**EXERCISE DESCRIPTION**: What lines in the data below mention the string "This"? Copy them out.
DATA SHOWN START
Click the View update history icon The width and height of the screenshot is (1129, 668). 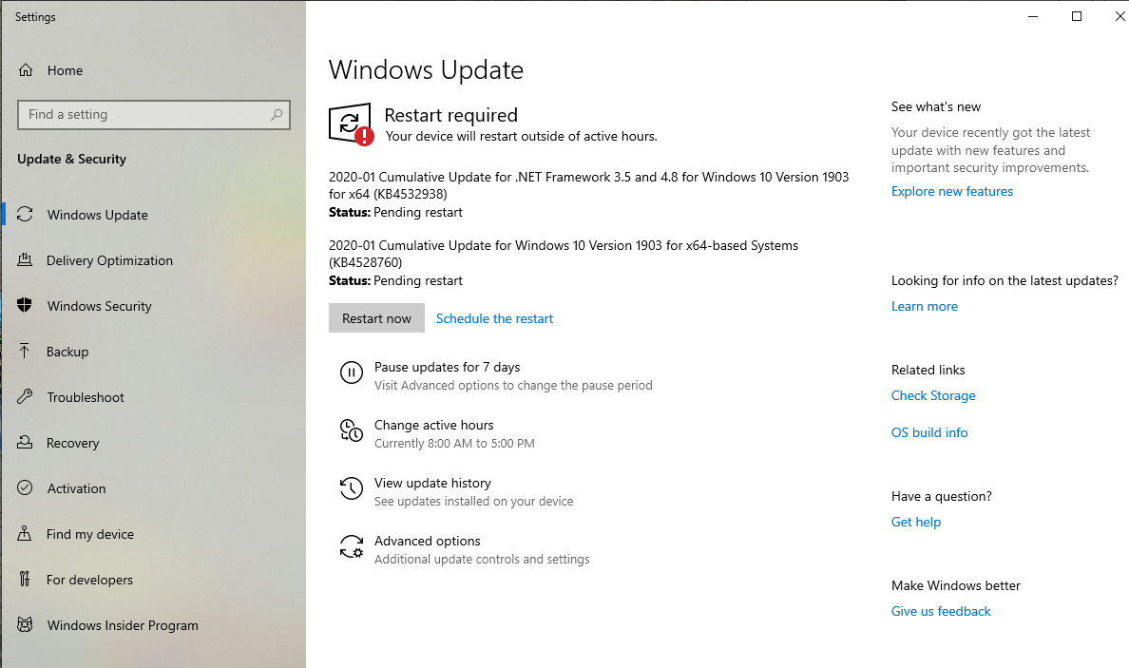[352, 489]
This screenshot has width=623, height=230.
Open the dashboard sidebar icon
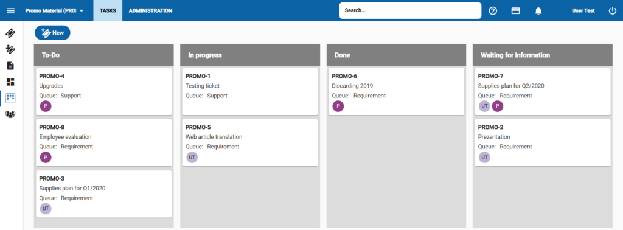tap(11, 82)
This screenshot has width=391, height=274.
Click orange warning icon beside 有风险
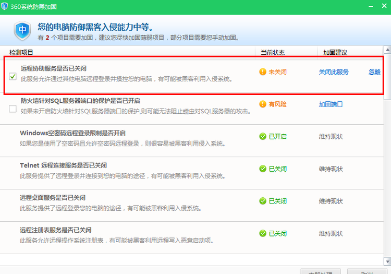click(x=263, y=104)
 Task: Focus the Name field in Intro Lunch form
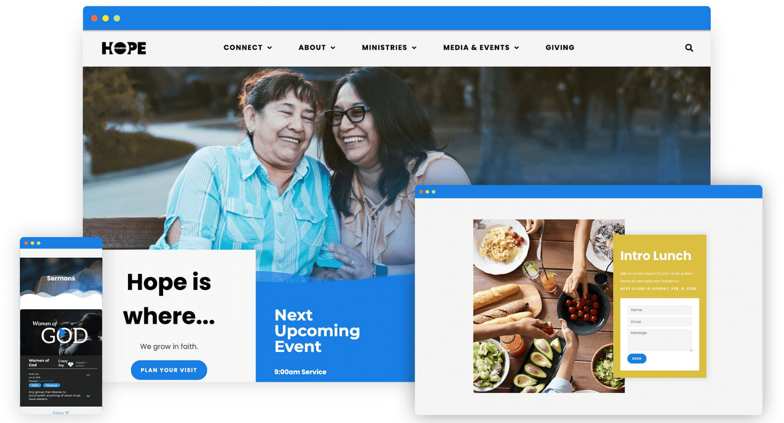[660, 310]
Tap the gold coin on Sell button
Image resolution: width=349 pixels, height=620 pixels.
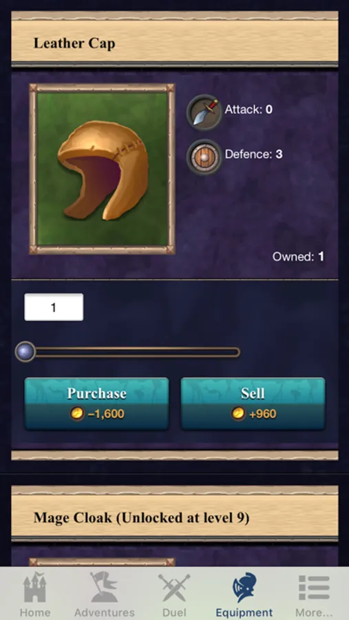238,413
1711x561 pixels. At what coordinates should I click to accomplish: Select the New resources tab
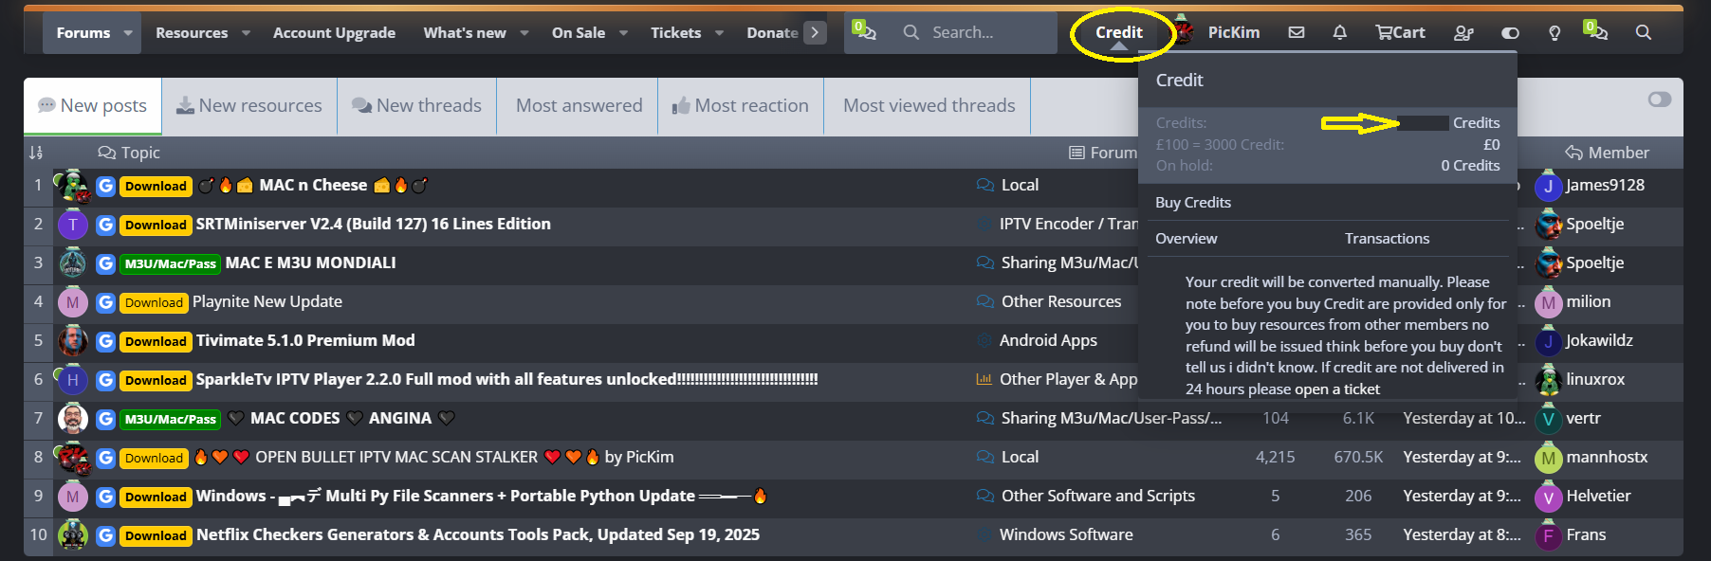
DATA SHOWN END
**RESPONSE BOX**:
This screenshot has width=623, height=230.
This screenshot has width=391, height=274.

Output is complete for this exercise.